AIM OF THE TASK — Please copy out all of the following material line for line, with no changes.

AVAILABLE DATA —
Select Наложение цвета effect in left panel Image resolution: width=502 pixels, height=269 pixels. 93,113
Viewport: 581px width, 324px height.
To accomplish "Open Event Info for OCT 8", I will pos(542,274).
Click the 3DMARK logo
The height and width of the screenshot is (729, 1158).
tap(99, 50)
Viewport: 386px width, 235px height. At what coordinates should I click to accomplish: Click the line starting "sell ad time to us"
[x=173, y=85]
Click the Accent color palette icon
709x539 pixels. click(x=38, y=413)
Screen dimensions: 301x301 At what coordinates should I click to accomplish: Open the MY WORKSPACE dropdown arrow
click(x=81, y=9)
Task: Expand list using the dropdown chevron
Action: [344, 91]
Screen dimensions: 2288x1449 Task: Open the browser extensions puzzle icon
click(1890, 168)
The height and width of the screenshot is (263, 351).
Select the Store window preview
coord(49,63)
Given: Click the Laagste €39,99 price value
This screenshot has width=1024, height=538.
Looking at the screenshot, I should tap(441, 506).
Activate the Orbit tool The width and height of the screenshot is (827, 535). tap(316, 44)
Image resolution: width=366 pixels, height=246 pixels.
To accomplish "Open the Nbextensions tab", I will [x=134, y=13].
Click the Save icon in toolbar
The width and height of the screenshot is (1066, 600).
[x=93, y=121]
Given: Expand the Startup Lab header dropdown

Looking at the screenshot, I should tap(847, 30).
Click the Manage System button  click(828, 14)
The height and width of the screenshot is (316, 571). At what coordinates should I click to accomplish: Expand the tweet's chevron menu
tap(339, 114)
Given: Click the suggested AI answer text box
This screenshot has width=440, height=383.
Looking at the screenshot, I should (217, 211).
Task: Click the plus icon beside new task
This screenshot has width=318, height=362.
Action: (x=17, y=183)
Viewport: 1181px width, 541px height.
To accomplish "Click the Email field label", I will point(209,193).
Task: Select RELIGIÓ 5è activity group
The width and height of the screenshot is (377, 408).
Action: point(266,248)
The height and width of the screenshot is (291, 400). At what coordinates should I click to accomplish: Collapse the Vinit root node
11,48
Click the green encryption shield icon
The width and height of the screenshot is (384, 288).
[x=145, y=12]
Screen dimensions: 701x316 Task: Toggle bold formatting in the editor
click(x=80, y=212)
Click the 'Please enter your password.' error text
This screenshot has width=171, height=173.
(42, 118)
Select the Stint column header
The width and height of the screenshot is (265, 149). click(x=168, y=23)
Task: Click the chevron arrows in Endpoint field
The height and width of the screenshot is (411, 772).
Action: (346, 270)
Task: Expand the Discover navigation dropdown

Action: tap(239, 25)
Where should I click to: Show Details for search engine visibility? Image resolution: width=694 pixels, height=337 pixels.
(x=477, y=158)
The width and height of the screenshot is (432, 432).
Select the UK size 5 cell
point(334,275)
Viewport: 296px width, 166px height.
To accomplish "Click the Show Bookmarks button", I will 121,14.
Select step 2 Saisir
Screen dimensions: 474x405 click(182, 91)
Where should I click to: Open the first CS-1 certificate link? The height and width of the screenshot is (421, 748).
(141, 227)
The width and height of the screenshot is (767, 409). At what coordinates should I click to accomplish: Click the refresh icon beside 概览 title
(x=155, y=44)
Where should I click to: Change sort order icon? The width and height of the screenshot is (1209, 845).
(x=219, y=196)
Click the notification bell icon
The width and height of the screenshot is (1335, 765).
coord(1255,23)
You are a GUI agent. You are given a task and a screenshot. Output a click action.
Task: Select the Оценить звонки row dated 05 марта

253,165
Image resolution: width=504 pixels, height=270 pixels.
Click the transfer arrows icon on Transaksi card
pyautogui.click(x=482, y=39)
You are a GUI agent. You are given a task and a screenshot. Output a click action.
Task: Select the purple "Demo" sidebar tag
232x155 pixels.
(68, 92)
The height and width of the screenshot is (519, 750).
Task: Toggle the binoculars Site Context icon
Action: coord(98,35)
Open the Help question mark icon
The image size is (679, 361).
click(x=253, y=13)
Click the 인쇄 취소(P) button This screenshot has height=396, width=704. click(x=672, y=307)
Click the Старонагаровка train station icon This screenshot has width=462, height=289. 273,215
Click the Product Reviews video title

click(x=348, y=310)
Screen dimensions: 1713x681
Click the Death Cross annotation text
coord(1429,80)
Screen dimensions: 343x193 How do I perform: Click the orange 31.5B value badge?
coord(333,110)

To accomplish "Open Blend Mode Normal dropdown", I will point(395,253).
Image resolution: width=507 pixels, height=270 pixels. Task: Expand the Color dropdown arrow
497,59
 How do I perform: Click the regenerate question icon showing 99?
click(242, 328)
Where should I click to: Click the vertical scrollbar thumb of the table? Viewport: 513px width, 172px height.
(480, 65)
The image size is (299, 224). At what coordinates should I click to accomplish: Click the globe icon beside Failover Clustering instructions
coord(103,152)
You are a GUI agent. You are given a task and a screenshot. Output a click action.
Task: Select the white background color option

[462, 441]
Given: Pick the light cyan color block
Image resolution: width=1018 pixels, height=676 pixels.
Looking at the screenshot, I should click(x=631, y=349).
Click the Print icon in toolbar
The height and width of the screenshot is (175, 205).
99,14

ANSWER TO THIS TASK —
Select Наложение цвета effect in left panel Image resolution: width=502 pixels, height=269 pixels. 93,113
Viewport: 581px width, 324px height.
To accomplish "Open Event Info for OCT 8", I will pos(542,274).
Click the 3DMARK logo
The height and width of the screenshot is (729, 1158).
tap(99, 50)
Viewport: 386px width, 235px height. At what coordinates should I click to accomplish: Click the line starting "sell ad time to us"
[x=173, y=85]
Click the Accent color palette icon
709x539 pixels. click(x=38, y=413)
Screen dimensions: 301x301 At what coordinates should I click to accomplish: Open the MY WORKSPACE dropdown arrow
click(x=81, y=9)
Task: Expand list using the dropdown chevron
Action: [344, 91]
Screen dimensions: 2288x1449 Task: Open the browser extensions puzzle icon
click(1890, 168)
The height and width of the screenshot is (263, 351).
Select the Store window preview
coord(49,63)
Given: Click the Laagste €39,99 price value
This screenshot has width=1024, height=538.
Looking at the screenshot, I should tap(441, 506).
Activate the Orbit tool The width and height of the screenshot is (827, 535). tap(316, 44)
Image resolution: width=366 pixels, height=246 pixels.
To accomplish "Open the Nbextensions tab", I will [x=134, y=13].
Click the Save icon in toolbar
The width and height of the screenshot is (1066, 600).
[x=93, y=121]
Given: Expand the Startup Lab header dropdown

Looking at the screenshot, I should tap(847, 30).
Click the Manage System button  click(828, 14)
The height and width of the screenshot is (316, 571). At what coordinates should I click to accomplish: Expand the tweet's chevron menu
tap(339, 114)
Given: Click the suggested AI answer text box
This screenshot has width=440, height=383.
Looking at the screenshot, I should (217, 211).
Task: Click the plus icon beside new task
This screenshot has width=318, height=362.
Action: (x=17, y=183)
Viewport: 1181px width, 541px height.
To accomplish "Click the Email field label", I will point(209,193).
Task: Select RELIGIÓ 5è activity group
The width and height of the screenshot is (377, 408).
Action: point(266,248)
The height and width of the screenshot is (291, 400). At what coordinates should I click to accomplish: Collapse the Vinit root node
11,48
Click the green encryption shield icon
The width and height of the screenshot is (384, 288).
[x=145, y=12]
Screen dimensions: 701x316 Task: Toggle bold formatting in the editor
click(x=80, y=212)
Click the 'Please enter your password.' error text
This screenshot has width=171, height=173.
(42, 118)
Select the Stint column header
The width and height of the screenshot is (265, 149). click(x=168, y=23)
Task: Click the chevron arrows in Endpoint field
The height and width of the screenshot is (411, 772).
Action: (346, 270)
Task: Expand the Discover navigation dropdown

Action: tap(239, 25)
Where should I click to: Show Details for search engine visibility? Image resolution: width=694 pixels, height=337 pixels.
(x=477, y=158)
The width and height of the screenshot is (432, 432).
Select the UK size 5 cell
point(334,275)
Viewport: 296px width, 166px height.
To accomplish "Click the Show Bookmarks button", I will 121,14.
Select step 2 Saisir
Screen dimensions: 474x405 click(182, 91)
Where should I click to: Open the first CS-1 certificate link? The height and width of the screenshot is (421, 748).
(141, 227)
The width and height of the screenshot is (767, 409). At what coordinates should I click to accomplish: Click the refresh icon beside 概览 title
(x=155, y=44)
Where should I click to: Change sort order icon? The width and height of the screenshot is (1209, 845).
(x=219, y=196)
Click the notification bell icon
The width and height of the screenshot is (1335, 765).
coord(1255,23)
You are a GUI agent. You are given a task and a screenshot. Output a click action.
Task: Select the Оценить звонки row dated 05 марта

253,165
Image resolution: width=504 pixels, height=270 pixels.
Click the transfer arrows icon on Transaksi card
pyautogui.click(x=482, y=39)
You are a GUI agent. You are given a task and a screenshot. Output a click action.
Task: Select the purple "Demo" sidebar tag
232x155 pixels.
(68, 92)
The height and width of the screenshot is (519, 750).
Task: Toggle the binoculars Site Context icon
Action: coord(98,35)
Open the Help question mark icon
The image size is (679, 361).
click(x=253, y=13)
Click the 인쇄 취소(P) button This screenshot has height=396, width=704. click(x=672, y=307)
Click the Старонагаровка train station icon This screenshot has width=462, height=289. 273,215
Click the Product Reviews video title

click(x=348, y=310)
Screen dimensions: 1713x681
Click the Death Cross annotation text
coord(1429,80)
Screen dimensions: 343x193 How do I perform: Click the orange 31.5B value badge?
coord(333,110)

To accomplish "Open Blend Mode Normal dropdown", I will point(395,253).
Image resolution: width=507 pixels, height=270 pixels. Task: Expand the Color dropdown arrow
497,59
 How do I perform: Click the regenerate question icon showing 99?
click(242, 328)
Where should I click to: Click the vertical scrollbar thumb of the table? Viewport: 513px width, 172px height.
(480, 65)
The image size is (299, 224). At what coordinates should I click to accomplish: Click the globe icon beside Failover Clustering instructions
coord(103,152)
You are a GUI agent. You are given a task and a screenshot. Output a click action.
Task: Select the white background color option

[462, 441]
Given: Pick the light cyan color block
Image resolution: width=1018 pixels, height=676 pixels.
Looking at the screenshot, I should click(x=631, y=349).
Click the Print icon in toolbar
The height and width of the screenshot is (175, 205).
99,14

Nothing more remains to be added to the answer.